■ **取り組む課題**
以下の肺線維症についての文章から、「間質性肺炎全体の患者数は1万」で始まり「剤、相次いで登場したのです」」で終わる部分を一字も変えずに書き写せ。

■ **提供文章**
- - -
「抗がん剤などの副作用や、関節リウマチなどの自己免疫疾患でも生じることがありますが、発症の原因が不明なこともある。後者を特発性の間質性肺炎、肺線維症と言います」
間質性肺炎全体の患者数は1万数千人ほどとされ、10万人あたりの有病者は10人。60代に限ると男性で40~50人、女性で10~20人と高齢者がなりやすい。
「以前はまれな病気と言われていましたが、高齢化が進み、受診する人が増えています」(小倉さん)
この病気がやっかいなのは、進行性で命にも関わるところだ。
「健康な肺は傷ついても、線維芽細胞がコラーゲンを作り出して修復する。ところが、特発性肺線維症になると線維芽細胞ががん細胞のように暴走し、不要なコラーゲンをどんどん作り出してしまう。その結果、線維化が進み、呼吸機能が低下してしまうのです」(同)
北海道での研究では、特発性肺線維症の場合、3~5年で患者の半分が亡くなるというデータがある。5年生存率からみると、“たちの悪さ”は肺がんや膵臓(すいぞう)がんに次ぐほどだ。
「ですが、ようやく光明が見えてきました。肺の線維化を緩やかにする『抗線維化薬』が2剤、相次いで登場したのです」
こう話すのは、治療に詳しい日本医科大学武蔵小杉病院の吾妻安良太・呼吸器内科部長。その薬というのが、08年に発売された「ピルフェニドン(商品名ピレスパ)」と、15年に発売された「ニンテダニブ(同オフェブ)」。いずれも飲み薬だ。
「ニンテダニブは線維化に関わる三つの分子を、ピルフェニドンはもう少し広くさまざまな分子を抑えるといった働きがあります。2剤とも1年間の肺活量の低下を半分ぐらいに食い止めてくれることが、臨床試験で明らかになっています。予後が悪いデータが出たのは、まだ薬が使われていないときの統計です。今は生存期間が以前より延びている可能性が高いでしょう」(吾妻さん)
副作用としては、ピルフェニドンにはムカつきや吐き気が、ニンテダニブは下痢が起こりやすいが、個人差も。ピルフェニドンは日光に当たると皮膚に炎症が起こる光線過敏症なども報告されている。
- - -
■ **提供データ**
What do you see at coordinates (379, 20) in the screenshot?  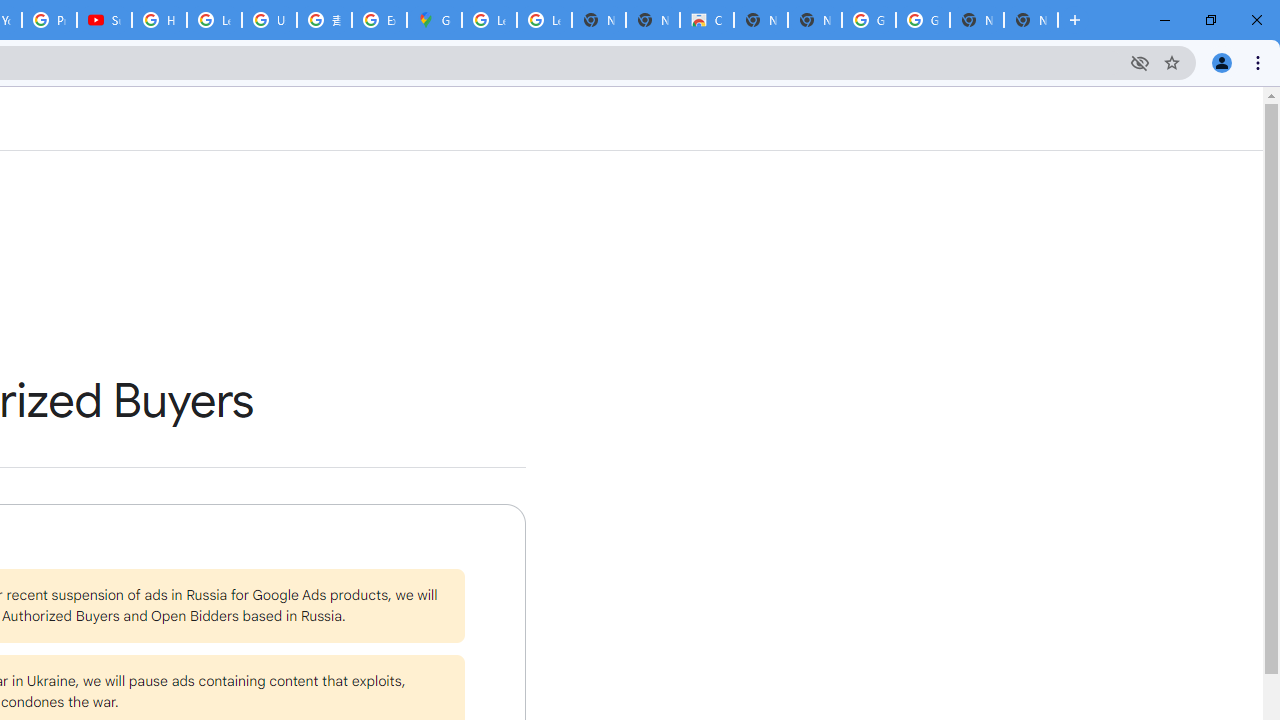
- - -
■ **問題の解答**
間質性肺炎全体の患者数は1万数千人ほどとされ、10万人あたりの有病者は10人。60代に限ると男性で40~50人、女性で10~20人と高齢者がなりやすい。
「以前はまれな病気と言われていましたが、高齢化が進み、受診する人が増えています」(小倉さん)
この病気がやっかいなのは、進行性で命にも関わるところだ。
「健康な肺は傷ついても、線維芽細胞がコラーゲンを作り出して修復する。ところが、特発性肺線維症になると線維芽細胞ががん細胞のように暴走し、不要なコラーゲンをどんどん作り出してしまう。その結果、線維化が進み、呼吸機能が低下してしまうのです」(同)
北海道での研究では、特発性肺線維症の場合、3~5年で患者の半分が亡くなるというデータがある。5年生存率からみると、“たちの悪さ”は肺がんや膵臓(すいぞう)がんに次ぐほどだ。
「ですが、ようやく光明が見えてきました。肺の線維化を緩やかにする『抗線維化薬』が2剤、相次いで登場したのです」